*Reading text:*
IRIS COQ DEVELOPMENT

This is the Coq development of the Iris Project.

Prerequisites

This version is known to compile with:

  • Coq 8.6
  • Ssreflect 1.6.1
  • A development version of std++

The easiest way to install the correct versions of the dependencies is through opam. Coq packages are available on the coq-released repository, set up by the command:

opam repo add coq-released https://coq.inria.fr/opam/released

Once you got opam set up, just run make build-dep to install the right versions of the dependencies. When the dependencies change, just run make build-dep again.

If you need to work with Coq 8.5, please check out the iris-3.0 branch.

Building Instructions

Run make to build the full development.

Structure

  • The folder algebra contains the COFE and CMRA constructions as well as the solver for recursive domain equations.
  • The folder base_logic defines the Iris base logic and the primitive connectives. It also contains derived constructions that are entirely independent of the choice of resources.
    • The subfolder lib contains some generally useful derived constructions. Most importantly, it defines composeable dynamic resources and ownership of them; the other constructions depend on this setup.
  • The folder program_logic specializes the base logic to build Iris, the program logic. This includes weakest preconditions that are defined for any language satisfying some generic axioms, and some derived constructions that work for any such language.
  • The folder proofmode contains the Iris proof mode, which extends Coq with contexts for persistent and spatial Iris assertions. It also contains tactics for interactive proofs in Iris. Documentation can be found in ProofMode.md.
  • The folder heap_lang defines the ML-like concurrent heap language
  • The folder tests contains modules we use to test our infrastructure. Users of the Iris Coq library should not depend on these modules; they may change or disappear without any notice.

Documentation

A LaTeX version of the core logic definitions and some derived forms is available in docs/iris.tex. A compiled PDF version of this document is available online.

*What to do:*
Update the part of the Iris Coq development text starting with "opam repo add" and going on through "the iris-3.0 branch.", putting "required packages" wherever "dependencies" appears.

*Given data:*
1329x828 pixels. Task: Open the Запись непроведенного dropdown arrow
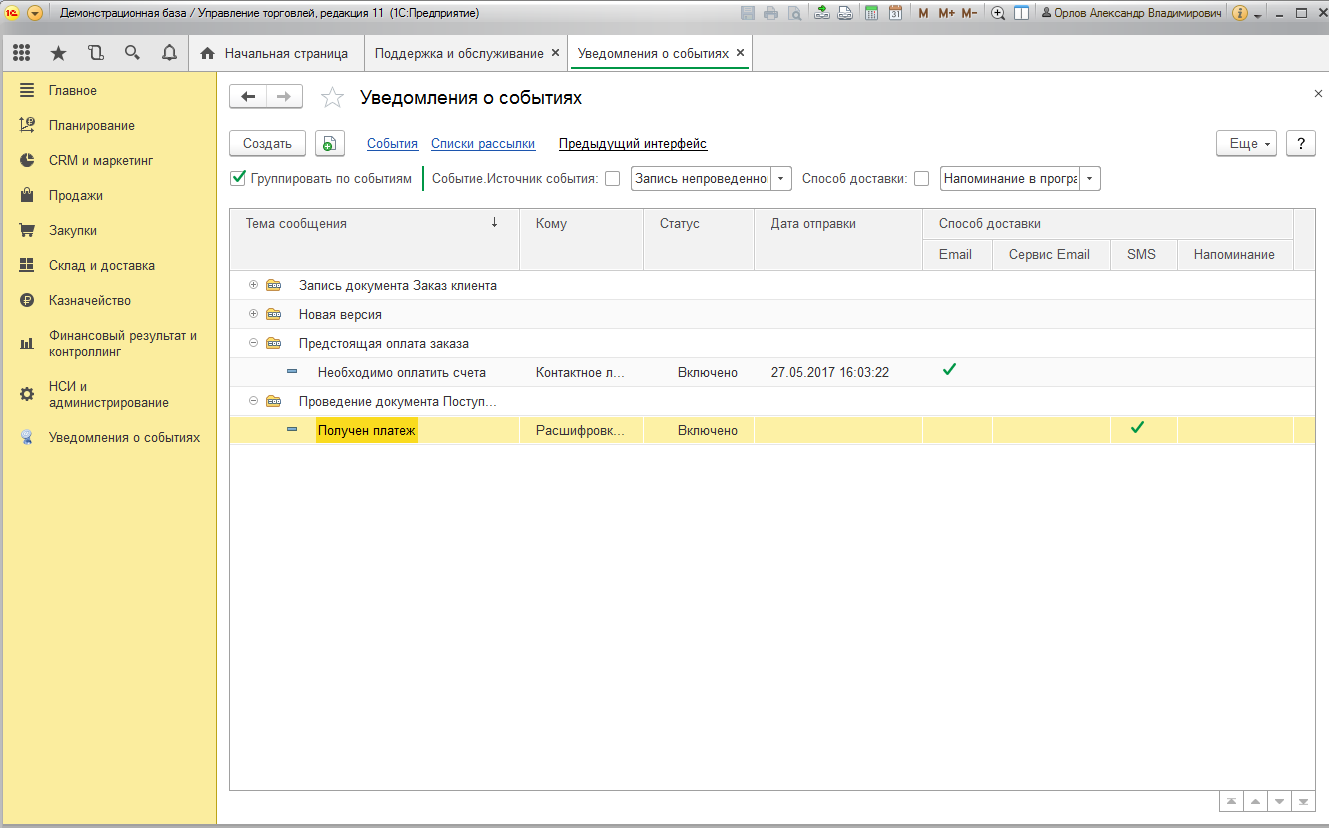[x=781, y=179]
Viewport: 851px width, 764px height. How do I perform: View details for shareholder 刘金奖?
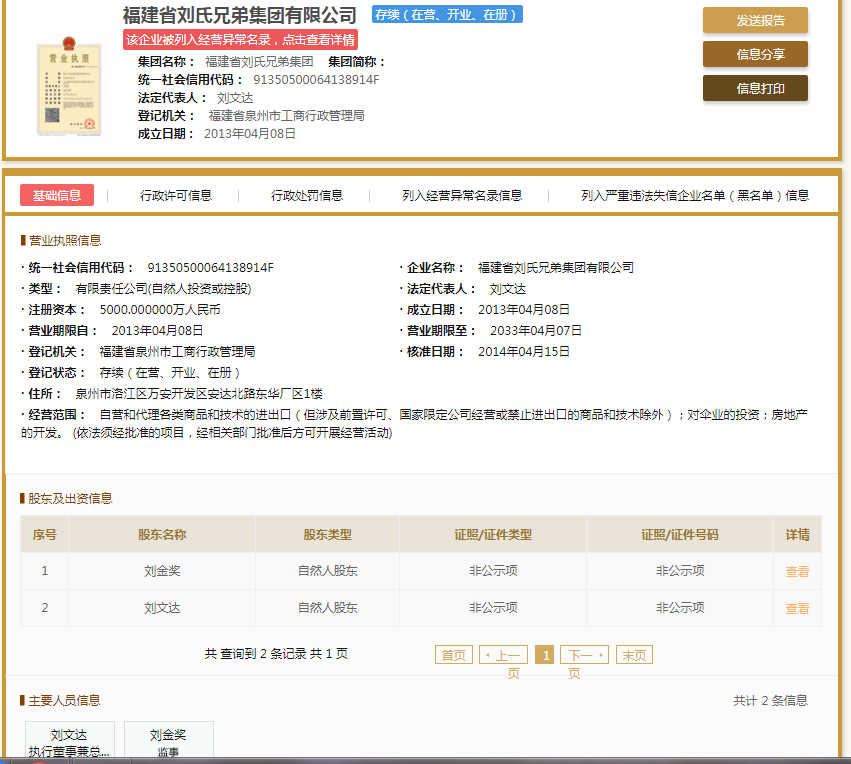tap(797, 572)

*Written response:*
opam repo add coq-released https://coq.inria.fr/opam/released

Once you got opam set up, just run make build-dep to install the right versions of the required packages. When the required packages change, just run make build-dep again.

If you need to work with Coq 8.5, please check out the iris-3.0 branch.